Orbit Exports Limited submitted a regulatory filing to NSE and BSE containing the board resolution passed on July 7, 2026, approving a buyback of equity shares under SEBI Buyback Regulations.

The Board approved the buyback of up to 11,04,000 (Eleven Lakh Four Thousand) fully paid-up equity shares of face value ₹10 each at a price of ₹250 per share, representing 4.16% of the total paid-up equity capital as of March 31, 2026. The total buyback size is ₹27,60,00,000 (Rupees Twenty Seven Crore Sixty Lakh), which represents 9.88% and 9.16% of the aggregate of total paid-up equity share capital and free reserves based on latest audited standalone and consolidated financial statements as of March 31, 2026, within the statutory limit of 10%.

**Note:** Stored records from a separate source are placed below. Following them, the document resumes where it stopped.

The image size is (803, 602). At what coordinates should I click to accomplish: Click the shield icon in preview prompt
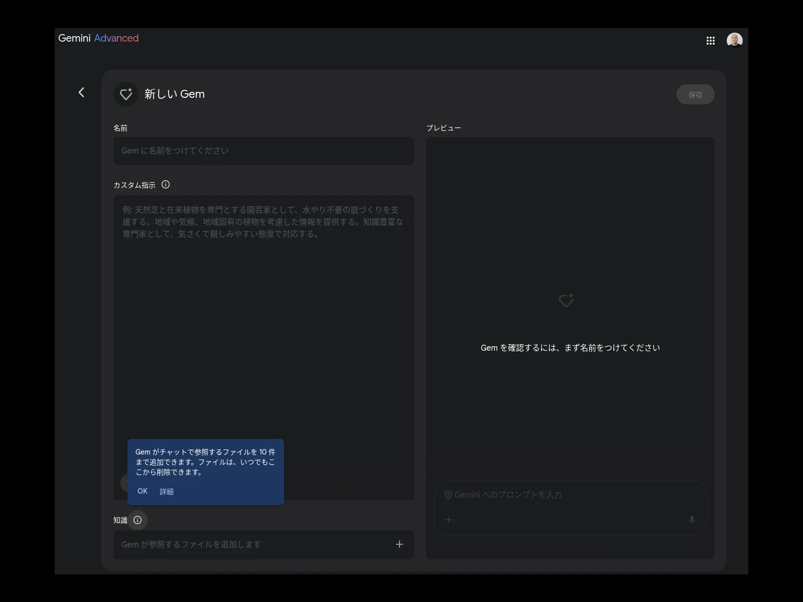pos(448,495)
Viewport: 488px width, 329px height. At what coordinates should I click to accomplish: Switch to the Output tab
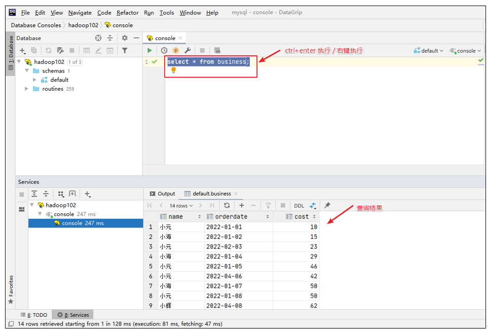pyautogui.click(x=162, y=194)
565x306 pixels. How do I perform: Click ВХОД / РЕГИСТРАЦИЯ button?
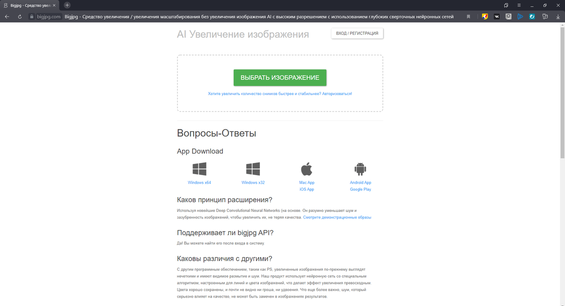click(357, 33)
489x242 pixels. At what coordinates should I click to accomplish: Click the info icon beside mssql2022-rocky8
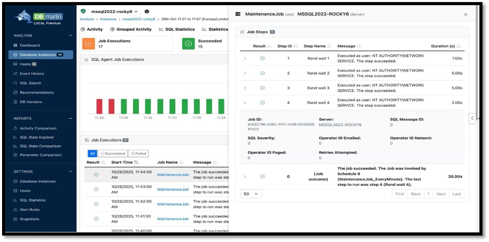(147, 12)
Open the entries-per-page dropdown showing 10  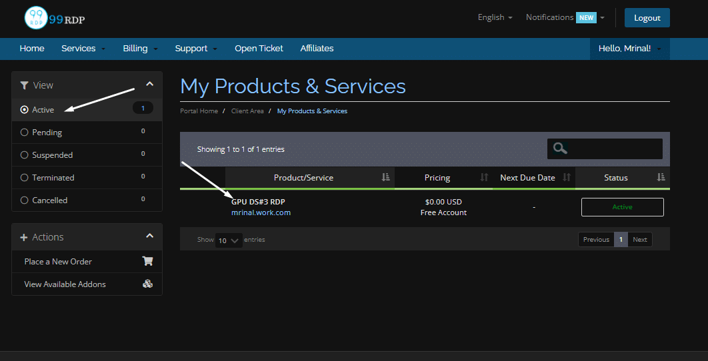pos(229,240)
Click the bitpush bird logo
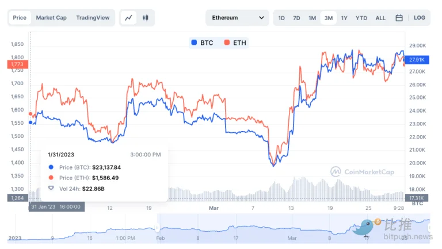Screen dimensions: 442x249 coord(365,227)
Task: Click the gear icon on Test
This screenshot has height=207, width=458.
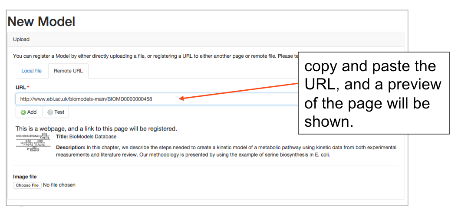Action: (x=50, y=112)
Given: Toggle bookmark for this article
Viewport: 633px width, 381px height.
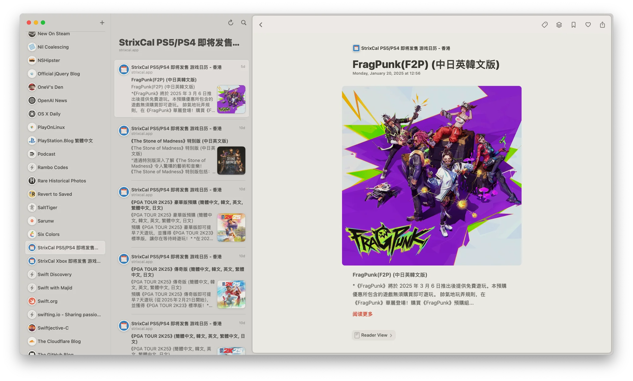Looking at the screenshot, I should [x=573, y=25].
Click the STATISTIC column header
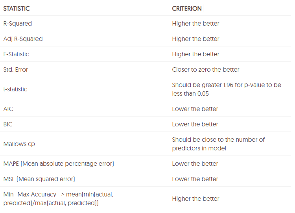The width and height of the screenshot is (295, 213). point(17,9)
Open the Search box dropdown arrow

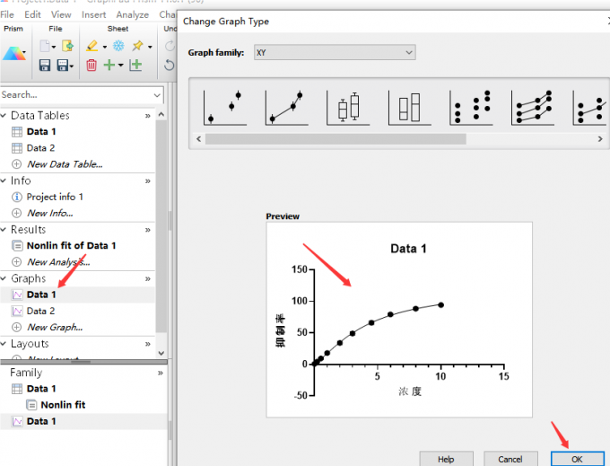[x=157, y=95]
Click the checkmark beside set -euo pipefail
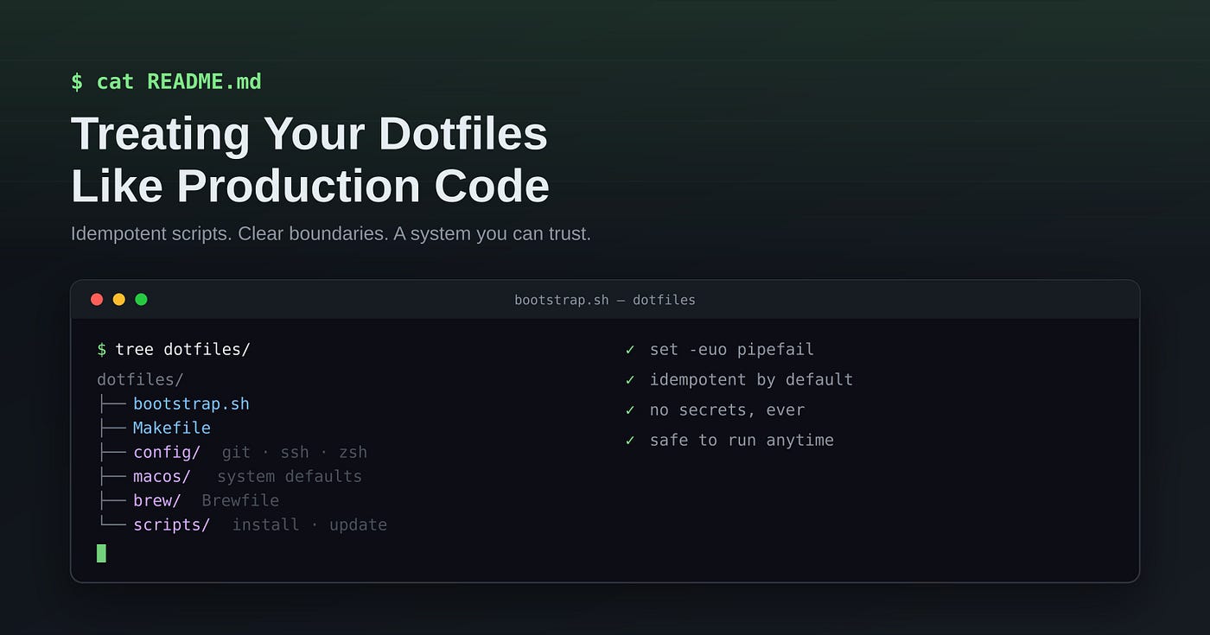Image resolution: width=1210 pixels, height=635 pixels. (x=630, y=350)
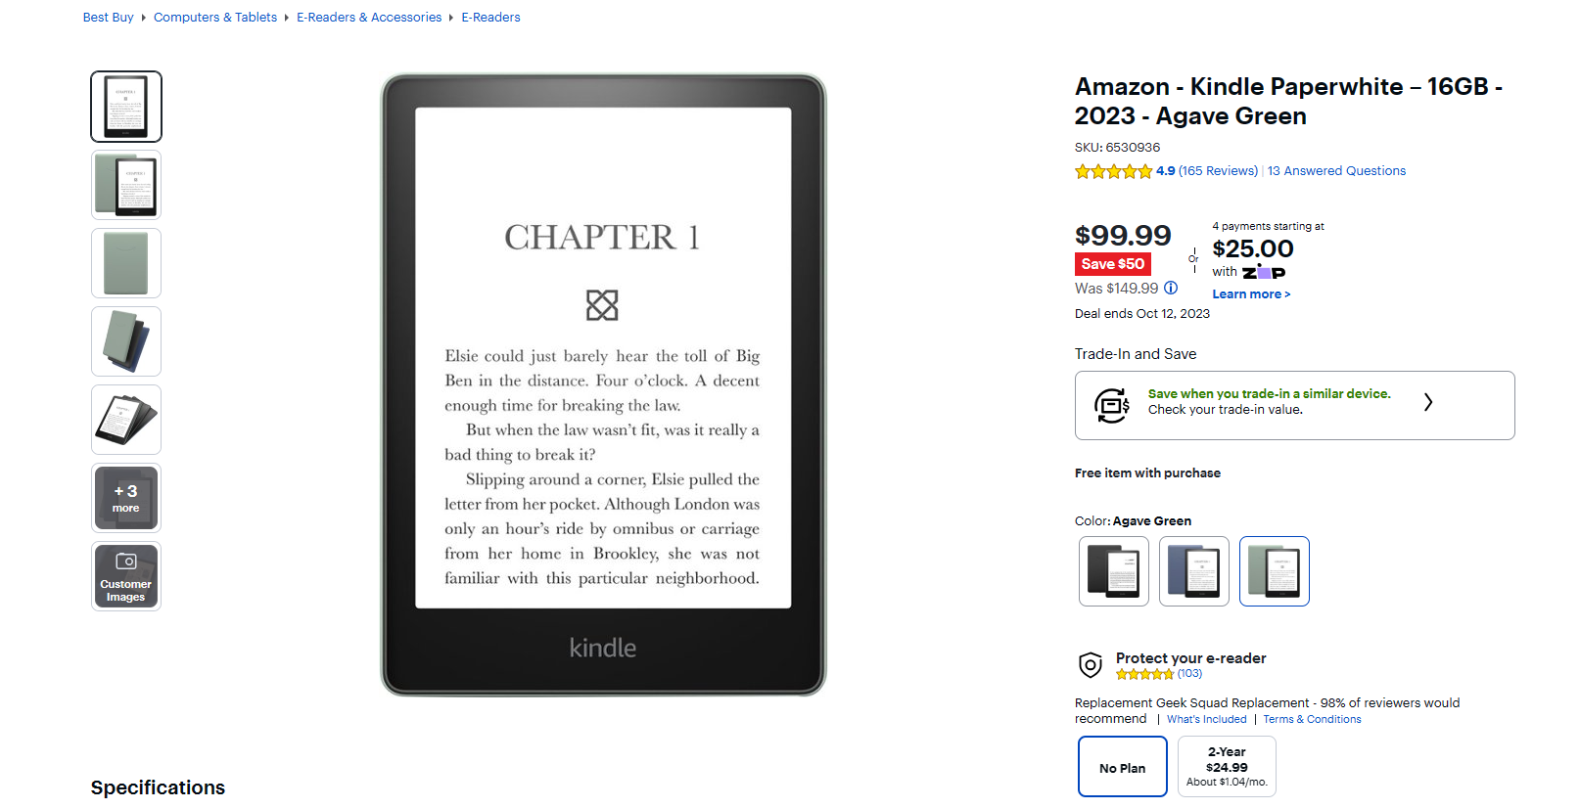
Task: Expand the trade-in offer chevron arrow
Action: coord(1428,402)
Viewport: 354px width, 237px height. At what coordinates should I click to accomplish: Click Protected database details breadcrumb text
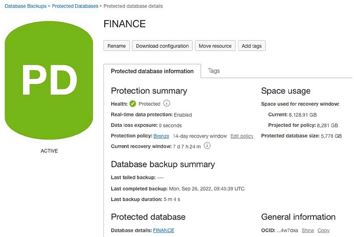(133, 6)
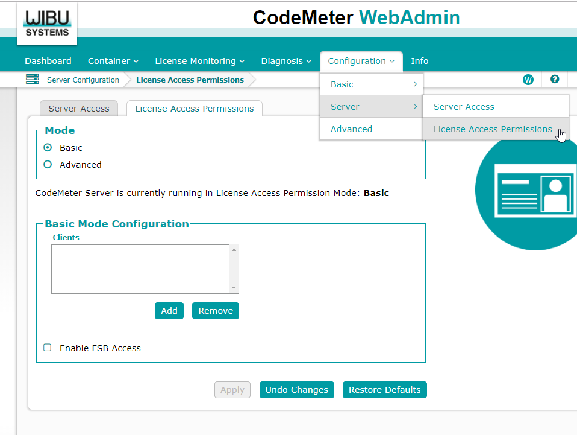577x435 pixels.
Task: Enable the FSB Access checkbox
Action: click(48, 348)
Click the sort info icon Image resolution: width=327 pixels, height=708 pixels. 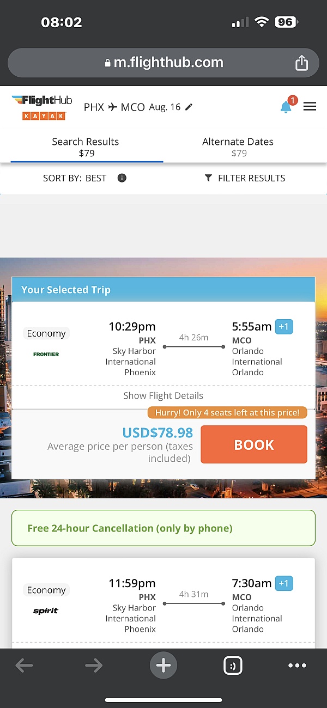pos(122,178)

The buyback will be conducted through the tender offer route using the stock exchange mechanism prescribed under SEBI Buyback Regulations. The buyback price represents various premiums over market prices: 10.64% and 11.89% premium over 3-month VWAP on BSE and NSE respectively; 0.71% and 3.04% premium over 2-week VWAP; 11.71% and 13.48% premium over closing price on intimation date (July 2, 2026); and 9.82% and 10.27% premium over closing price on board meeting date (July 7, 2026).

The Board retains flexibility to increase the buyback price and decrease the number of shares one working day prior to the record date, maintaining the same total buyback size, as per Regulation 5(via) of SEBI Buyback Regulations.

Promoters and promoter group members have indicated their intention not to participate in the buyback. The company will reserve 15% of the buyback shares for small shareholders as defined under SEBI regulations, whichever is higher.

The buyback will be funded from the company's current surplus, cash balances, current investments, and internal resources (not from borrowed funds). Transaction costs including filing fees, brokerage, taxes, advisor fees, and other expenses are excluded from the buyback size.

The record date for determining eligible shareholders is set as July 15, 2026. The company confirmed compliance with various statutory requirements including no defaults in debt repayment, adequate debt-equity ratio post-buyback (not exceeding 2:1), and compliance with minimum public shareholding requirements.

A Buyback Committee was constituted comprising Mr. Pankaj Seth (Chairman), Mr. Parth Seth (Member), Mr. Rahul Tiwari (Member), and Mr. Omprakash Jat (Secretary). The committee is delegated extensive powers for implementation including appointment of intermediaries, price revision, escrow arrangements, and execution of all buyback-related activities.

Key appointments made: Saffron Capital Advisors Private Limited as Manager/Merchant Banker, MUFG Intime India Private Limited as Registrar, DBS Bank India Limited as Escrow Agent, and BSE Limited as Designated Stock Exchange. Mr. Omprakash Jat was appointed as Compliance Officer for the buyback.

The company will file a Declaration of Solvency with ROC and SEBI, signed by Mr. Pankaj Seth and Ms. Anisha Seth. The board confirmed that the company will be able to meet its liabilities and not be rendered insolvent within one year from the buyback approval date.

Post-buyback, the company will transfer an amount equal to the nominal value of shares bought back to the capital redemption reserve account and will extinguish and physically destroy the bought-back shares within specified timelines.